15 Dezembro 2025      10:02

Está aqui

Beja: Museu Rainha D. Leonor reabre em 2026

O Museu Rainha D. Leonor, em Beja, vai reabrir em 2026, após obras de requalificação, pagas pelo Plano de Recuperação e Resiliência (PRR).

De acordo com dados divulgados pela Museus e Monumentos de Portugal (MMP) em novembro, citados pela agência Lusa, nove museus estavam fechados para obras, além da Torre de Belém, o que representa um nível de encerramentos em série sem precedentes na rede nacional.

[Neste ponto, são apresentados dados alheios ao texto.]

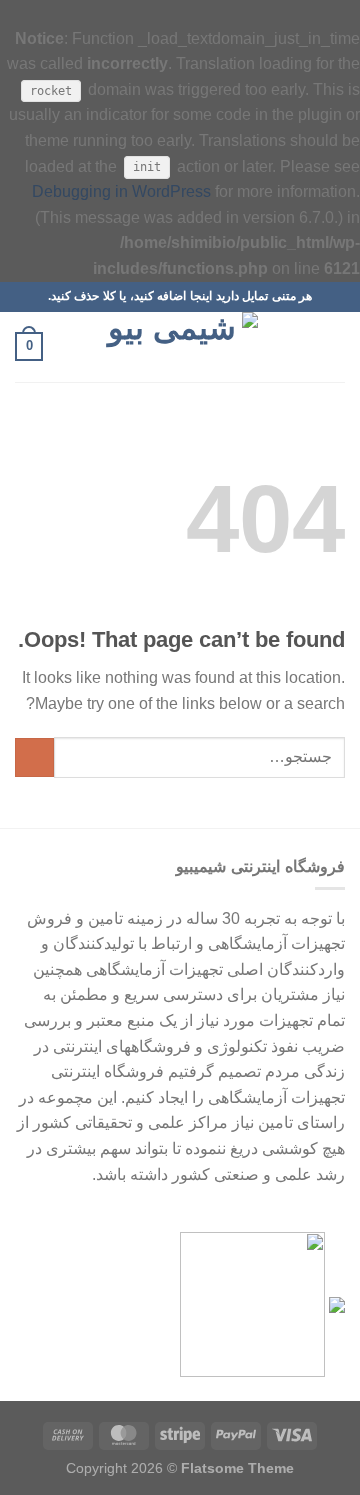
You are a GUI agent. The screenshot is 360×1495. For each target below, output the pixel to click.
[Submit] (34, 757)
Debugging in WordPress (121, 191)
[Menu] (333, 346)
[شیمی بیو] (180, 347)
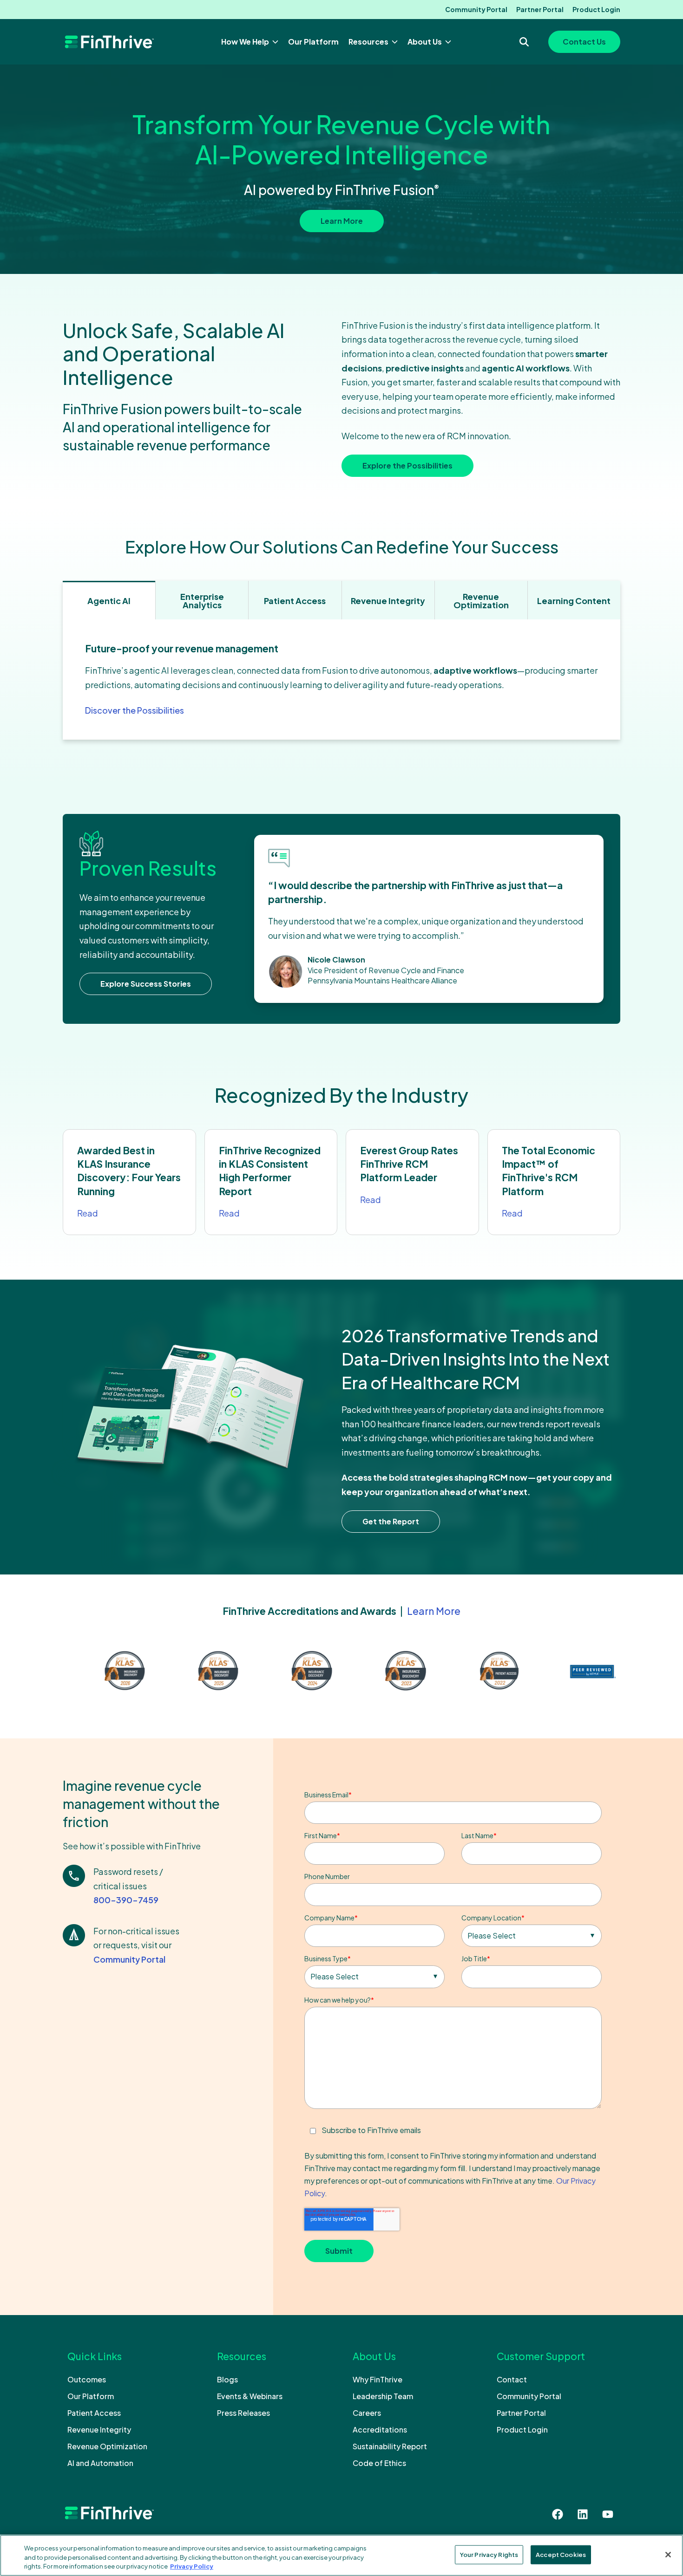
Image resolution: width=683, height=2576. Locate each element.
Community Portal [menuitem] (476, 9)
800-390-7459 (125, 1899)
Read (87, 1213)
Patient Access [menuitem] (94, 2413)
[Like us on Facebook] (557, 2514)
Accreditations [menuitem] (380, 2429)
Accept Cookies (561, 2554)
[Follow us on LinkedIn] (582, 2514)
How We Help (245, 41)
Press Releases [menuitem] (243, 2413)
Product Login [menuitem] (596, 9)
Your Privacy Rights (489, 2554)
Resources (369, 41)
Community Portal (129, 1959)
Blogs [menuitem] (227, 2379)
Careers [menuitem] (367, 2413)
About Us (425, 41)
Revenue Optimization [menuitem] (107, 2446)
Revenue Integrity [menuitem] (99, 2429)
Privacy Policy (191, 2566)
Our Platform (313, 41)
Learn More (342, 221)
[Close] (668, 2554)
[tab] (109, 600)
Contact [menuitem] (512, 2379)
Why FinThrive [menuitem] (377, 2379)
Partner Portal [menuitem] (540, 9)
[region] (341, 2555)
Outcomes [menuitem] (86, 2379)
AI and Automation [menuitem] (100, 2463)
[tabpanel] (341, 679)
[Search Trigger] (524, 41)
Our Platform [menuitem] (90, 2396)
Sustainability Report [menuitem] (390, 2446)
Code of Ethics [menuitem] (379, 2463)
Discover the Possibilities (134, 710)
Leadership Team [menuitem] (383, 2396)
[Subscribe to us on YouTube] (607, 2514)
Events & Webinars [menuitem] (249, 2396)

Neste sentido, o próximo ano vai ser marcado pela esperada finalização de um dos mais abrangentes ciclos de requalificação do património museológico português no âmbito das obras do PRR, cuja conclusão se prevê até meados de 2026.

Estes encerramentos, que estão a condicionar fortemente as visitas a museus da rede da MMP, sobretudo na capital, envolvem, nomeadamente, o Museu Nacional de Arqueologia (encerrado desde 2022), o Museu Nacional do Traje (encerrado desde junho 2024), o Museu Nacional de Arte Antiga (desde 29 de setembro de 2025), o Museu Nacional do Azulejo e o Museu Nacional do Teatro e da Dança, encerrados desde 1 de novembro.

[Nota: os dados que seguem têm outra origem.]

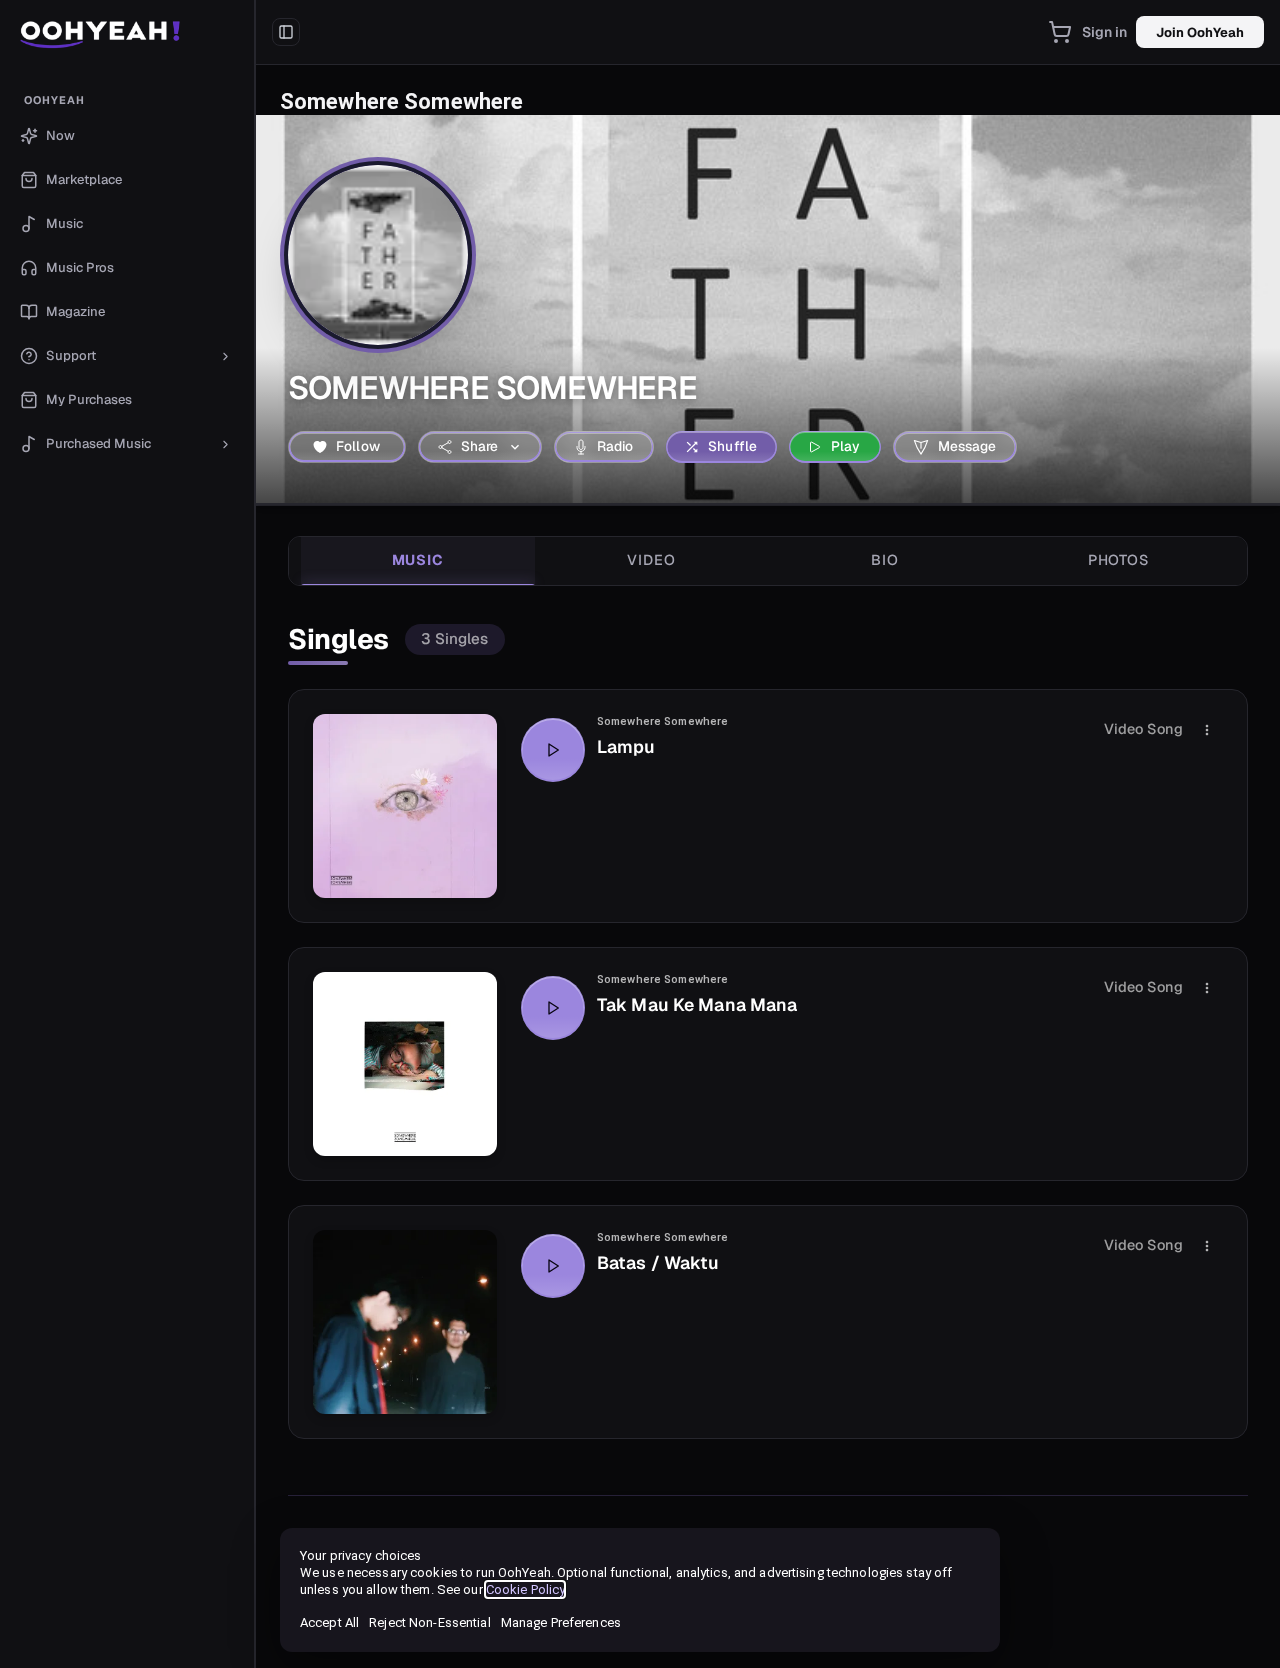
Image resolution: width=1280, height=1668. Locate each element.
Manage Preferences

O Picadeiro Real é outro espaço expositivo em Lisboa encerrado para obras desde 29 de setembro, mas mantém-se a funcionar o Museu Nacional dos Coches, ao qual está ligado, enquanto a Torre de Belém, também na capital, está encerrada desde abril.

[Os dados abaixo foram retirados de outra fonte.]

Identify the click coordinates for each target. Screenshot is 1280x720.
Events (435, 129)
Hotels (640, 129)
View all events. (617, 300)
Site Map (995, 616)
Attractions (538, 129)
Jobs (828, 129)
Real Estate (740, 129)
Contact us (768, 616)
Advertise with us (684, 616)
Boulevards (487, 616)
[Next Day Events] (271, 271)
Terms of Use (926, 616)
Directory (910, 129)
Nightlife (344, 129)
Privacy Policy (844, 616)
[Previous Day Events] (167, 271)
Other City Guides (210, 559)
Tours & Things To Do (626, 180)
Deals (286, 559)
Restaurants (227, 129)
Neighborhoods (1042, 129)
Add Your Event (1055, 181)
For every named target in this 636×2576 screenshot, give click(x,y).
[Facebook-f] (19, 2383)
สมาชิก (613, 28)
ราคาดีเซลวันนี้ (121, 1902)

Fora de Lisboa, estão também em obras que se prolongam para 2026 o Museu de Lamego (encerrado desde maio de 2025) e o Museu Rainha D. Leonor, em Beja (encerrado desde 2023).

O Museu Nacional de Arqueologia, fundado em 1893 e instalado no Mosteiro dos Jerónimos desde 1903, dos primeiros a encerrar, é um dos casos mais emblemáticos devido às obras de grande dimensão destinadas a duplicar a área expositiva.

Em paralelo, outros equipamentos avançam no próximo ano para fases cruciais de renovação, todos com projetos estruturantes ao nível das infraestruturas, conservação de coleções e melhoria das condições de acessibilidade, segundo o portal Mais Transparência.

Entre os mais importantes espaços expositivos nacionais está também o Museu Nacional de Arte Antiga, cujas obras deverão abranger as coberturas, fachadas e a Capela das Albertas, com o objetivo de assegurar a preservação de um dos mais valiosos acervos artísticos públicos portugueses.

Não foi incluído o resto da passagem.